* begin Stored data *

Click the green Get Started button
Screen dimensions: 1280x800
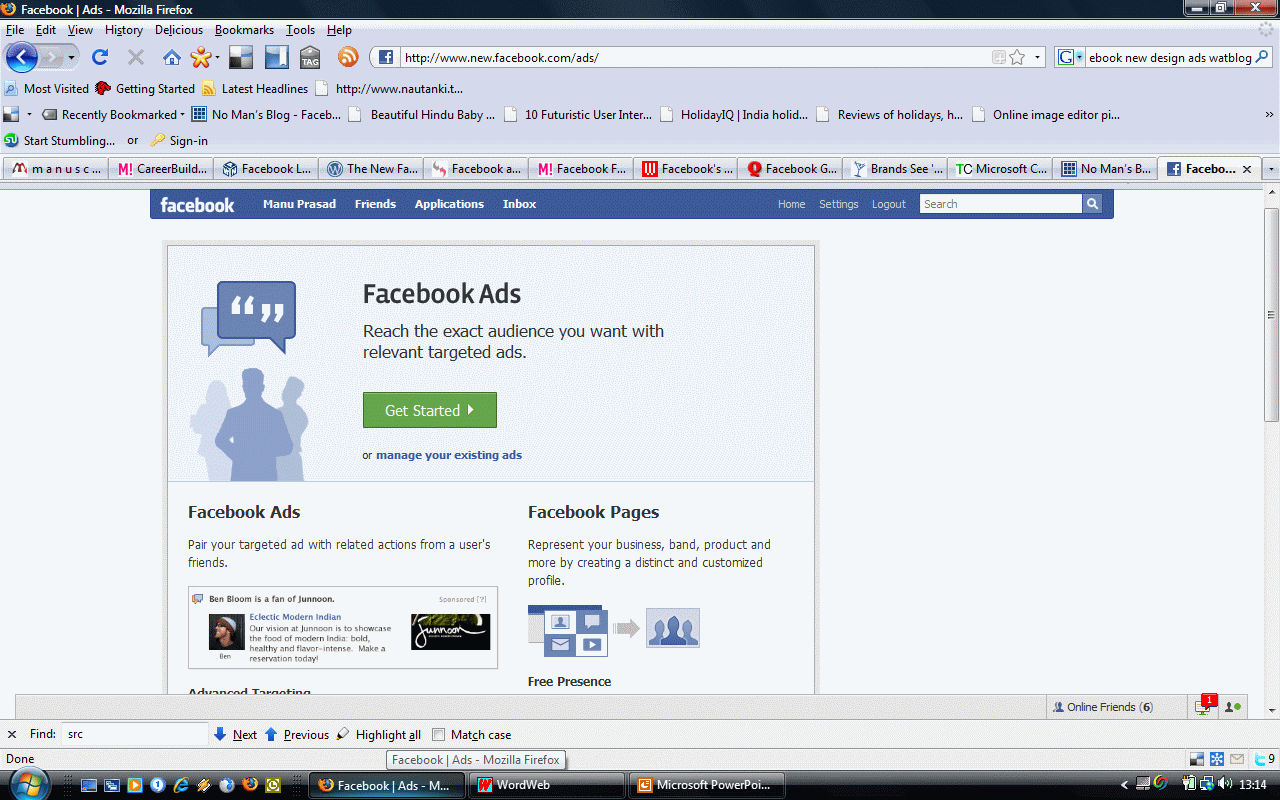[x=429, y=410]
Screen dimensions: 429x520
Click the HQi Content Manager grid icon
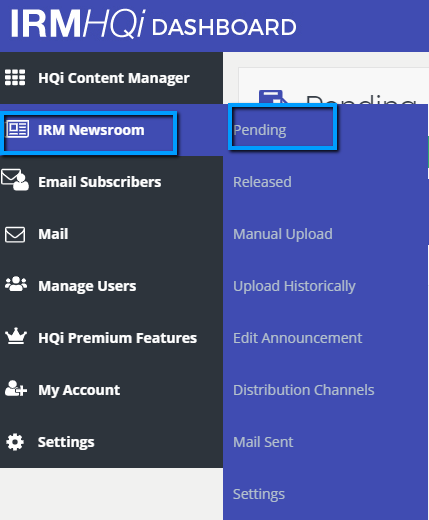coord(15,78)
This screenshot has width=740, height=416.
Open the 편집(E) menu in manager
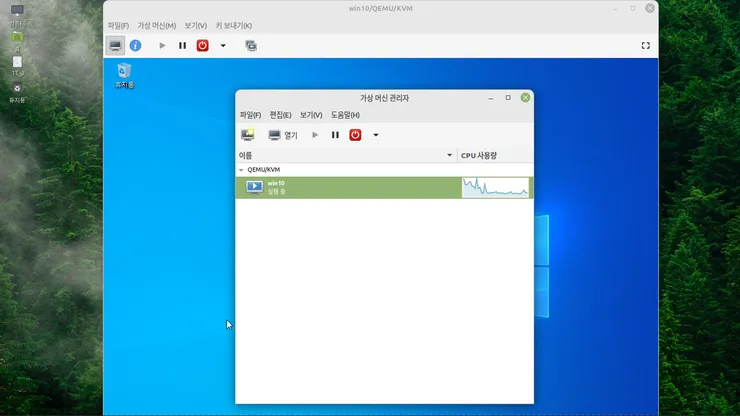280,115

* end Stored data *

Turn the lines above into a Markdown table with two columns, Row and Text, giving each non-blank line its own numbered row. Leave the pictures out of the table.

## Result of this task
| Row | Text |
|---|---|
| 1 | Click the green Get Started button |
| 2 | Screen dimensions: 1280x800 |
| 3 | [x=429, y=410] |
| 4 | Screen dimensions: 429x520 |
| 5 | Click the HQi Content Manager grid icon |
| 6 | coord(15,78) |
| 7 | This screenshot has width=740, height=416. |
| 8 | Open the 편집(E) menu in manager |
| 9 | 280,115 |